Płacenie telefonem jest wygodne i szybko można się do niego przyzwyczaić. Zadawałem sobie jednak pytanie, czy gdyby mój bank wprowadził taką usługę, to gotów byłbym z niej skorzystać. Konieczna byłaby wymiana karty SIM, zapewne wizyta w oddziale (lub zamówienie kuriera) i być może jeszcze inne formalności. Jeśli w zamian otrzymałbym tylko „kartę w telefonie” działającą tak, jak testowane przez Visę rozwiązanie, to prawdopodobnie moją jedyną motywacją byłaby zawodowa ciekawość. Jeśli w dodatku płatności NFC musiały opierać się o osobną kartę przedpłaconą, to chyba jednak pozostałbym przy zbliżeniowej naklejce.
Z drugiej strony, gdyby proces był maksymalnie bezbolesny, a najlepiej, gdyby w momencie kupna abonamentu czy karty pre-paid, klient otrzymywał od razu zintegrowaną z SIM kartę płatniczą (np. przedpłaconą), to takie rozwiązanie mogłoby się przyjąć. Zwłaszcza młodsza klientela mogłaby potraktować telefon jako rodzaj elektronicznej portmonetki, będącej zawsze pod ręką.
O ile mocno wierzę w ideę mobilnego portfela, najlepiej rozszerzonego o dodatkowe funkcje (rabaty, geolokalizację, możliwość zdalnej blokady, jak w nowej wersji Google Wallet), to pomysł zintegrowania telefonu z jedną kartą płatniczą wciąż do mnie nie przemawia.

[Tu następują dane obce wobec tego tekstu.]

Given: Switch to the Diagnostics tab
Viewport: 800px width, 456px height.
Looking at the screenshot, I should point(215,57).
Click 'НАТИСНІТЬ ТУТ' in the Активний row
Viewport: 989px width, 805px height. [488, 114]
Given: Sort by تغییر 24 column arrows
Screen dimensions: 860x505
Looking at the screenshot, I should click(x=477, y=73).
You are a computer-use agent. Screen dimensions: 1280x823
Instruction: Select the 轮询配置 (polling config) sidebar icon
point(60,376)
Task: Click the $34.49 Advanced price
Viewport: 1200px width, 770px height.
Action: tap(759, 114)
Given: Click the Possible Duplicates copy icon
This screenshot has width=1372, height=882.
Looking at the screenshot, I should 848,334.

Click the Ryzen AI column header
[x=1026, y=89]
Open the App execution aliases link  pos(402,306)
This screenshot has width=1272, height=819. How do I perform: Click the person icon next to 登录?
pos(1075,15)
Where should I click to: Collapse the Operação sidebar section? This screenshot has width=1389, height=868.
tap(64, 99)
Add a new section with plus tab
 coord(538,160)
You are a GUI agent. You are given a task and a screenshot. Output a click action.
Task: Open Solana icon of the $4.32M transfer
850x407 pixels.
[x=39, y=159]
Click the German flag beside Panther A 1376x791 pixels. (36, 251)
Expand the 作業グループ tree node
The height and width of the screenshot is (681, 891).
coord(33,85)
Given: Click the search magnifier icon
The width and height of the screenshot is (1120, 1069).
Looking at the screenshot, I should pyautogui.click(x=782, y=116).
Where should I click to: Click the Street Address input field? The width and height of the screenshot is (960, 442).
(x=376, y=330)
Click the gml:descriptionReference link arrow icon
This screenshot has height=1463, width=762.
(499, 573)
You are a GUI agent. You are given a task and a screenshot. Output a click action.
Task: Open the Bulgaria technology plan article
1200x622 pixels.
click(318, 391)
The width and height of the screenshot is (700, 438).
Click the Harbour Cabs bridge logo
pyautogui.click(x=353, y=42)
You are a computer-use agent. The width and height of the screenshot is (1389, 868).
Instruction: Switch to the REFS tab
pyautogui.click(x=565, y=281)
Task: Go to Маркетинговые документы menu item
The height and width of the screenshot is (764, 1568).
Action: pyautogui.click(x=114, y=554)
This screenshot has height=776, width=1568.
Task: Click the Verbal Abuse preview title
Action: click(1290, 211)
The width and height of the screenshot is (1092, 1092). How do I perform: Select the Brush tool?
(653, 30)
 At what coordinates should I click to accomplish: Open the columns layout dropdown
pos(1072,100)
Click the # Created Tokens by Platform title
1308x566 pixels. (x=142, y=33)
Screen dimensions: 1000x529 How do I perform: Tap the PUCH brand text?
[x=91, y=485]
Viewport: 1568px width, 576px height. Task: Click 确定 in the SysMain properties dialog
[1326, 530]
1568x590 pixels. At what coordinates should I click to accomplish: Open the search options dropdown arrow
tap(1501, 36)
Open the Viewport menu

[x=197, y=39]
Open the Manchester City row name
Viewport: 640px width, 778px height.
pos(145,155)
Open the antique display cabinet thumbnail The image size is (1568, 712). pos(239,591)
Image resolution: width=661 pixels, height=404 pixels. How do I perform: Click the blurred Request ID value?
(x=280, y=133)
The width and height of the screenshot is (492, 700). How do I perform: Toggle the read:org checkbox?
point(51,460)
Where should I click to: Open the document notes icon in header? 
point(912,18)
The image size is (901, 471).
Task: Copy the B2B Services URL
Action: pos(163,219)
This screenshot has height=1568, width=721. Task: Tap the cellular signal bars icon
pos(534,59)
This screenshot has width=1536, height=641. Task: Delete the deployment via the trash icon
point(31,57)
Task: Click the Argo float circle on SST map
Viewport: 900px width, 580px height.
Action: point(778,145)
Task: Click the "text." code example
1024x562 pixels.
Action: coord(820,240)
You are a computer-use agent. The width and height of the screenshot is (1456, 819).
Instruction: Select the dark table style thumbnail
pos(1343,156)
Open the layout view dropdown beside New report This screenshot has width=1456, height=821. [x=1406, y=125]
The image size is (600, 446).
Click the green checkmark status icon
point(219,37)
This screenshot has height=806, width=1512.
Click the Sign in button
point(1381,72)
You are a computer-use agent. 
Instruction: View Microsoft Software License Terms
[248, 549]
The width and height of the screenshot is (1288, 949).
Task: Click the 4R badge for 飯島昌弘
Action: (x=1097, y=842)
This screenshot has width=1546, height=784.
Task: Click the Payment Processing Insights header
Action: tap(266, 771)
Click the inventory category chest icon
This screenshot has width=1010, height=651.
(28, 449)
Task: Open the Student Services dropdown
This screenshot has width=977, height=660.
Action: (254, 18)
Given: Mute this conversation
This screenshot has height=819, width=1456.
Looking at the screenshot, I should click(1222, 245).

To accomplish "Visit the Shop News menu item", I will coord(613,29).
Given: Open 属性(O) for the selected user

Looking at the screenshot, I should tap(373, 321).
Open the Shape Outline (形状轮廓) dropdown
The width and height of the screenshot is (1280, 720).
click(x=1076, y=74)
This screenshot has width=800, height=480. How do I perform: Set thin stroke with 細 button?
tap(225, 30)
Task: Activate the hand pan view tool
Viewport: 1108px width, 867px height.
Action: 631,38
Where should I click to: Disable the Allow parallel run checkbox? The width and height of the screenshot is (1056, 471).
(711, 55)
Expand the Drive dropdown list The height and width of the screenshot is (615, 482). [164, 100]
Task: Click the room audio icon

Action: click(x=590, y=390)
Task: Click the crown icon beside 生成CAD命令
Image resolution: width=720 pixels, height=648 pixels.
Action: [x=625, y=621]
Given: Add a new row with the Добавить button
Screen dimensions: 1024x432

Nawet jeśli aplikacja będzie pozwalać na przechowywanie kilku kart jednego wydawcy (np. debetowej i kredytowej) i pozwoli nimi w wygodny sposób zarządzać, to niewiele to zmienia.
Mobilny portfel powinien być otwarty – dawać swobodę zapisywania i usuwania „kart” lub innych nośników wartości (kart lojalnościowych, programów premiowych itp.). Model „SIM-centric” chyba taką ewentualność, ze względów czysto biznesowych, wyklucza. Krzyżują się tutaj interesy wielu stron – wydawców, organizacji kartowych, operatorów telekomunikacyjnych. Dotychczasowi gracze raczej starają się bronić swojego terytorium, stąd programy pilotażowe, których jesteśmy świadkami opierają się najczęściej na parach „jeden operator – jeden bank/organizacja kartowa”.